• WORK TO DO
A) From the chat about gluing manifolds along collars, extract the passage starting with "I thought the" and going on through "is still fixable)".
B) List, in order, the steps of the collar isotopy argument given in the chat about gluing manifolds along collars.
C) In the chat about gluing manifolds along collars, why do the three open subsets give a smooth structure on $M\cup_fN$? Answer in one to three sentences.

[begin EXCERPT TO READ]

Why doesn't your collar idea run into the same issue

Global choice so no compatibility problems?

(I agree that this is an issue)

OK, yeah, I think it's because of this global choice thing.

Your collar idea is fine

One is then reduced to showing that collar neighborhoods are unique up to isotopy, though I think all you actually need is that their germs are unique up to isotopy, which I believe is very straightforward and analagous to what you did for discs

Thorgott

00:40

Taking union of two collars give me an open subset homeomorphic to $\partial M\times(-1,1)$. This, together with the embedded copies of the interiors of $M,N$ gives an open cover of $M\cup_fN$ by three open subsets that carry compatible smooth structures by transport, hence they give a smooth structure on $M\cup_fN$

Mike Miller

Yeah

Definitely not the language I would use but it's surely the same and the atlas junk is just unpleasant to talk about

Thorgott

it's a global choice of straightening out the boundary, so to say

Mike Miller

yeah

Thorgott

This explains why Lee does the explicit atlas construction in his topological manifolds book, but uses collars in the smooth manifolds book

I thought the atlas would still work and he was just lazy the second time around, but there actually is a substantial difference

Mike Miller

My collar isotopy argument: Fix a "standard collar". Take any other collar, shrink it into this standard collar, isotope it so that it is linear with a derivative argument. Then observe that the space your derivatives take values in is contractible

(I'd like to say "the derivatives are all diagonal block matrices which are all-1s except the last entry, which is positive", so that the derivatives live in the space R_{>0}, but that's not quite right; the matrix need not be diagonal; the argument is still fixable)

[end EXCERPT TO READ]
[begin DATA LISTING]

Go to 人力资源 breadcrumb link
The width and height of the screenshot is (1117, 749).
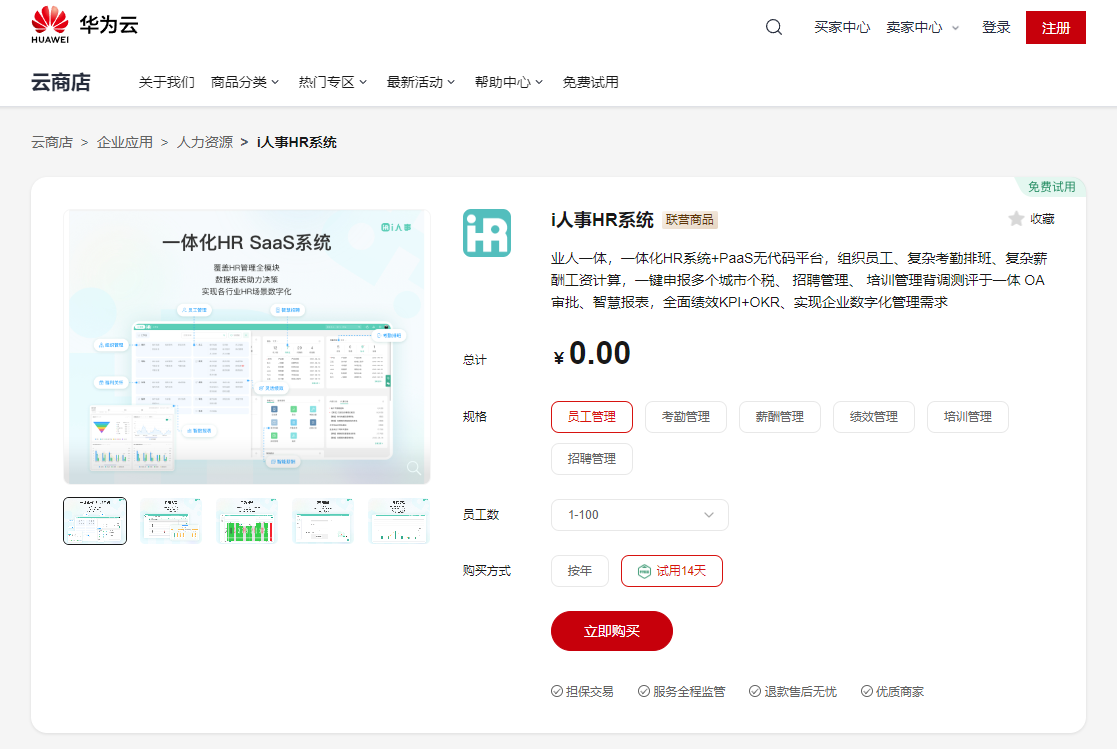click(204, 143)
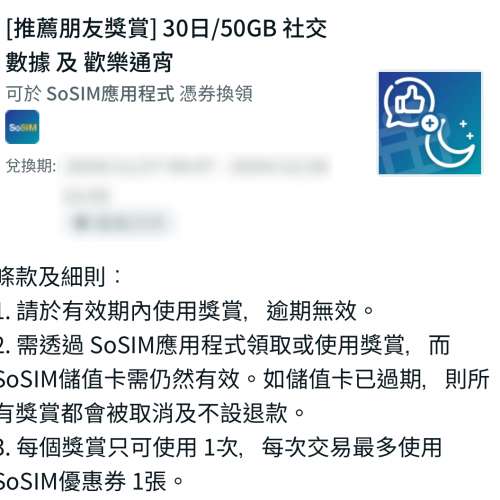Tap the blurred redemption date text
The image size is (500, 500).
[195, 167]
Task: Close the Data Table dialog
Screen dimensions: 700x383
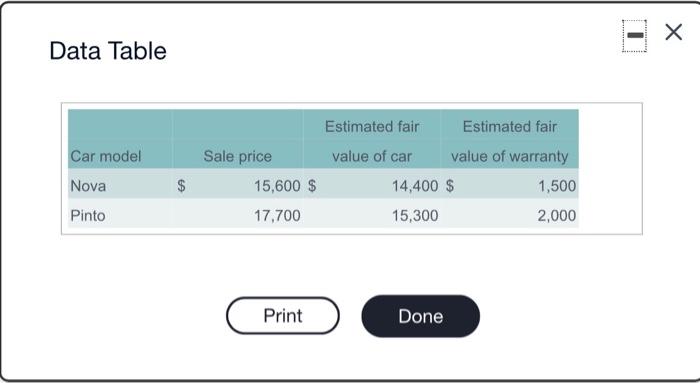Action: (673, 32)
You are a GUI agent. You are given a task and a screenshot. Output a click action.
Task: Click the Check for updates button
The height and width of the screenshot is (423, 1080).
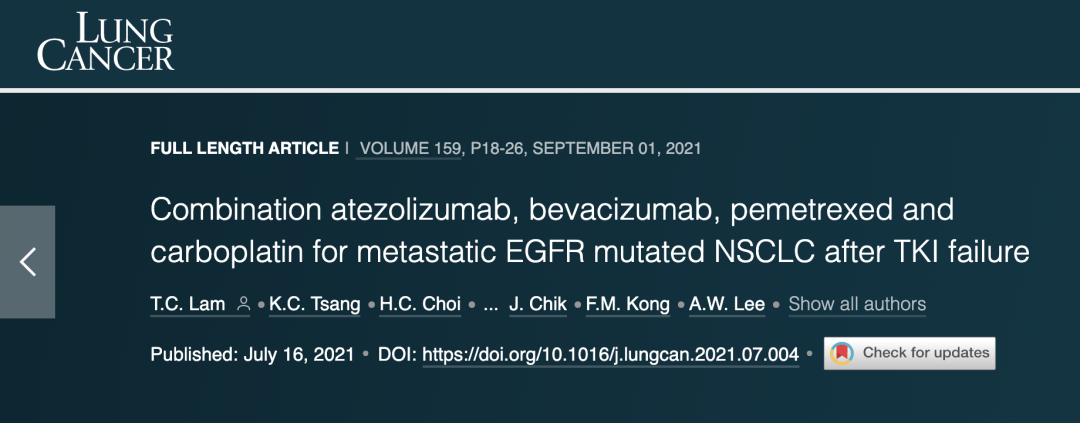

[end DATA LISTING]

• THE REPLIES
A)
I thought the atlas would still work and he was just lazy the second time around, but there actually is a substantial difference

Mike Miller

My collar isotopy argument: Fix a "standard collar". Take any other collar, shrink it into this standard collar, isotope it so that it is linear with a derivative argument. Then observe that the space your derivatives take values in is contractible

(I'd like to say "the derivatives are all diagonal block matrices which are all-1s except the last entry, which is positive", so that the derivatives live in the space R_{>0}, but that's not quite right; the matrix need not be diagonal; the argument is still fixable)

B)
1. Fix a "standard collar".
2. Take any other collar and shrink it into this standard collar.
3. Isotope it so that it is linear, using a derivative argument.
4. Observe that the space the derivatives take values in is contractible.

C) The union of the two collars, which is homeomorphic to $\partial M\times(-1,1)$, and the embedded interiors of $M$ and $N$ form an open cover of $M\cup_fN$. These three open subsets carry compatible smooth structures by transport, so together they give a smooth structure on $M\cup_fN$.